I am sure you can picture it now. A group of four or five students (one white, one black, an Asian, an Hispanic and maybe a male of an alternate lifestyle) walking together (all healthy, well dressed like a TV show teen) across a sunlit but slightly shadowed green campus with some wonderful building slightly out of focus in the rear of the scene. Then in other pictures – reading a book while leaning against a tree, sitting in class while a better looking faculty member or a model hired to look like a teacher smiles while writing on the board and so on and on.

You know, the campus of dreams where marketing ideas from the past are supposed to attract students to that new dorm you just built out in what was a parking lot. The Build it and they will come. Not the building but the image. We think the cliché worked in the past. Maybe then. Not at all now.
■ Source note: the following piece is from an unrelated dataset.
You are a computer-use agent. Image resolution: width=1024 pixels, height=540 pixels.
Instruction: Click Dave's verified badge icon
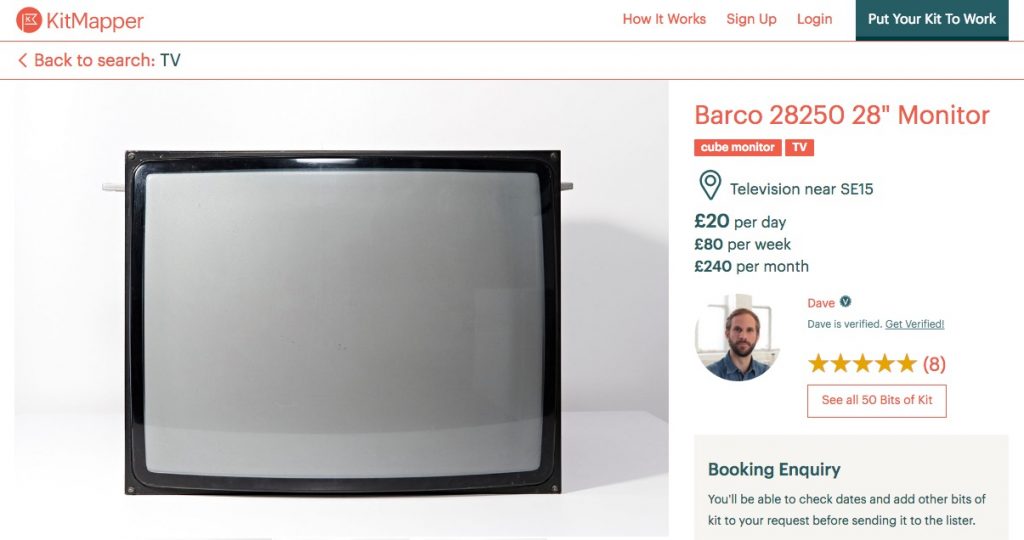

This was a marketing concept built on control of image and the buyer. It was marketing 101. If we marketers control the message and the image, we can control and manipulate the mind and emotions of the market. That will get us the results we want. We will make the school look like the college we wanted to go to. That’ll do it. And for a while it did just that.

An example. When I designed a community college marketing campaign in 1998 for a school that had eleven years of enrollment decline with “traditional college marketing” we came up with a campaign called “Harvard on the Hill” (a traditional slight against community colleges) we decided to position ourselves against well know schools in the first two years as a transfer option. Most community colleges can compare themselves very favorably in those years against name brand schools in class size, student teacher ratios, cost…followed by transfer to a four-year school. So we developed billboards that had text such as “A Harvard education. Just $62,540 off.” Start here. Go there” Or “First two years of Georgetown. Just less Hoya Paloya. Start here. Go there.” And so on. We backed it all up with detailed advertorials that flushed out the numbers and details.

I received letters from other schools complaining that this was no way to market a school. It was “anti-collegiate.” “Not academic.” “Too (choking sound) commercial.” They were bothered by the humor we used and by comparing ourselves to othet schools. These all came from colleges and universities which were then having no enrollment issues. Now..? A couple school trustees even questioned the marketing as perhaps not appropriate to an educational institution. “They seem out of control” one said.

Ahhhhh. Perhaps that was the secret.

Now the real test of marketing. Marketing is to finally sell product, services, and purchases. That’s what even image marketing or branding is supposed to do. So, if the campaign worked and enrollment went up, it worked. It worked. Then when there was a change in leadership, they went back to the old academic marketing and enrollment dropped again.

Lesson. The old ways are not the best ways. They do not work. We just put so much money and tradition into them that we must believe they will work. They don’t. they are control-based.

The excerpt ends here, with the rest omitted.